Das setzt allerdings voraus, dass die Beratung erst nach Akteneinsicht erfolgt - wozu man m.E. allerdings keinen vollumfänglichen Verteidigerauftrag braucht, selbiges aber auch klarstellen sollte.
Hoffentlich bricht jetzt nicht wieder die Diskussion um Preis und Leistung los. ;-)
Zu dem Nachtrag: Bitte sehr, gern geschehen :)
@Berh-Rpfl: Wie funktioniert das praktisch? Ich fordere die Akte an, weise aber darauf hin, dass ich nicht mit der Verteidigung beauftragt bin, sondern nur mit der Einsicht in die Akte?
Dann berate ich den Mandanten anhand des Akteninhalts und sage ihm dann, dass jeder weitere Schritt Geld kostet?

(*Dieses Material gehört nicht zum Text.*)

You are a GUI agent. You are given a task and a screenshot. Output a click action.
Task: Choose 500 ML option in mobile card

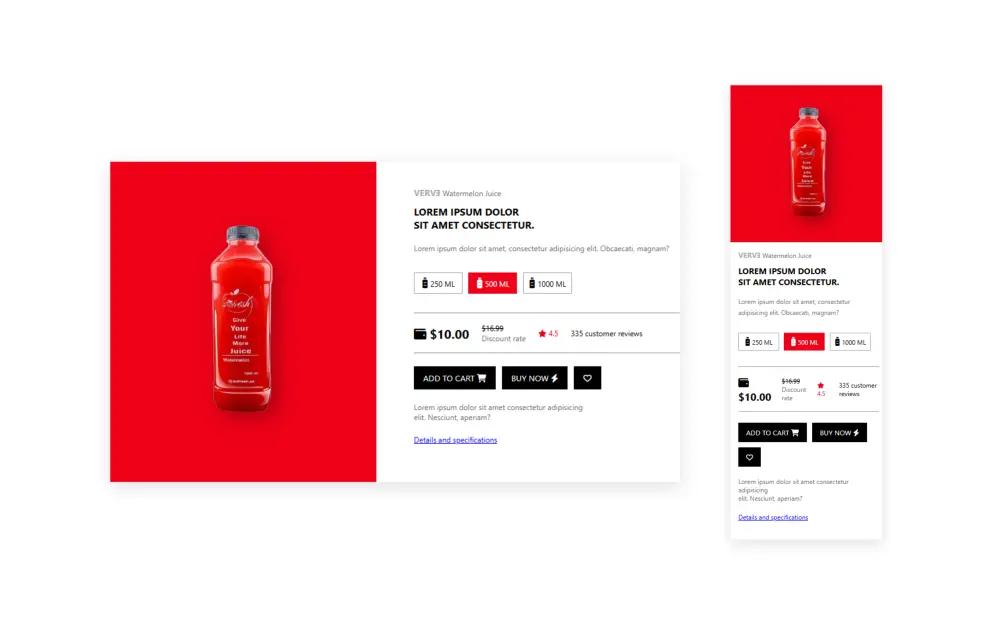pos(804,342)
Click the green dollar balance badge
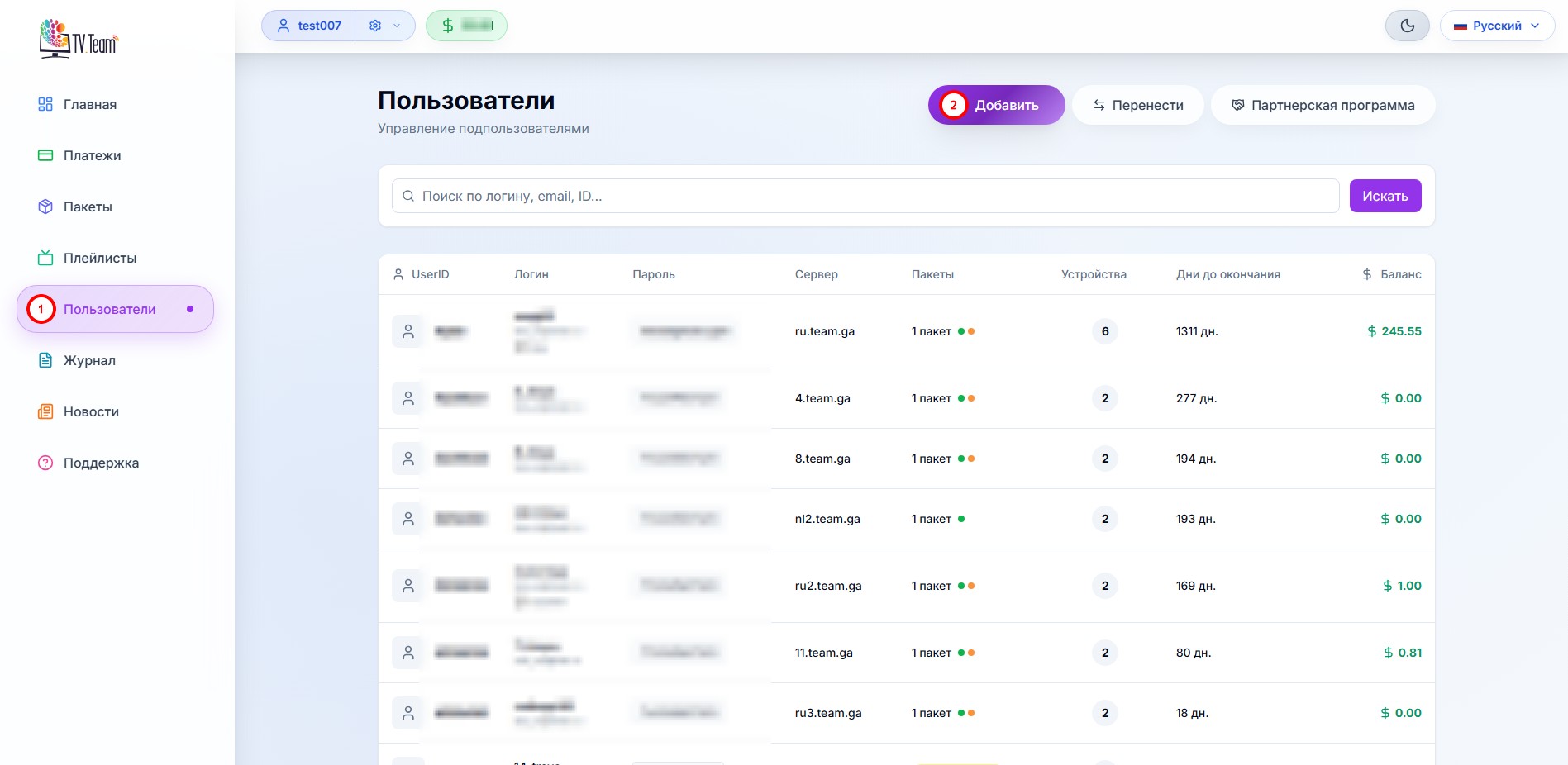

@RA JM: *kreisch* Malen Sie den Teufel nicht an die Wand.
@BerH-Rpfl: Ach, wie gern würde ich auf Ihr Knowhow zurückgreifen, wenn ich mich mal wieder mit einem Ihrer Kollegen über die Höhe der feszusetzenden Kosten bei Freispruch streite. Und demnächst dann wahrscheinlich auch noch über die Berh-Abrechnungen. Ich werde es bloggen und hoffen, dass Sie hier dann noch mitlesen. :-)
@ Kerstin Rueber:
Meinen Sie jetzt die Gefahr, ggf. für schlappe 40.- Teuro + MwSt. beraten zu müssen oder die Preis/Leistungs-Diskussion?
Ja, so in etwa läuft das dann ab mit der Aktenanforderung pp. - wobei ich verständlicherweise die Anwaltsseite da nicht kenne und selten nachträgliche Anträge auf Bewilligung von BerH in Strafsachen auf dem Tisch habe... Und für die Festsetzung der Vergütung ist bei mir am Gericht der mittlere Dienst zuständig ;)
Hinsichtlich der Kosten nach Freispruch muss ich Sie allerdings enttäuschen: Strafsachen habe ich noch nie bearbeitet (und werde es wohl auch so schnell nicht tun) - die Beratungshilfe läuft bei uns quasi "abteilungsunabhängig". Das ist bei größeren Gerichten aber wahrscheinlich schwer möglich ;-)
Ich habe gerade auch wieder etwas dazu gelernt, kann aber auch etwas Neues besteuern. In Hamburg gibt es statt Beratungshilfe die Öffentliche Rechtsauskunft (ÖRA), bei der ich auch ab und an berate. Wir fordern in Strafsachen dann die Akte an und beraten nach Akteneinsicht. Je nach Einkommenssituation kostet den Ratsuchenden die Beratung 0-10 Euro.
@Berh-Rpfl: Schade. *seufz*
Daß und inwieweit Beratungshilfe auch in Strafsachen gewährt wird, ergibt sich doch unmittelbar aus § 1 Abs. 2 Satz 2 BerHG.
Daß man in den Mandanten ohne Akteneinsicht nur eingeschränkt beraten kann, liegt auf der Hand. Viele wollen doch aber nur eine grundsätzlich Beratung, z.B. darüber, welche Rechte sie im Strafverfahren haben, ob sie als Beschuldigter bei der Polizei aussagen müssen, welche Rechtsfolgen sie erwarten könnten, wenn ihnen der Vorwurf nachgewiesen werden könnte, usw.
Eine solche allgemeine Beratung ist von der Beratungshilfe umfaßt und mit 30,- Euro auch nicht unterbezahlt (wenn man es schafft, den Mandanten nach spätestens 20 Minuten wieder aus der Kanzlei zu kehren). Die 12,- Euro für die Akteneinsicht können die meisten Beratungshilfe-Kandidaten gerade noch aufbringen. Und bei manchem Fall, der zunächst einfach erscheint, springt am Ende doch noch eine Pflichtverteidigung heraus.
Und selbst wenn nicht: ein bißchen eigenes Kostenrisiko gehört zur Mandantenwerbung. Bei einem Handwerker wird ja auch nicht aus jedem Kostenvoranschlag ein Auftrag.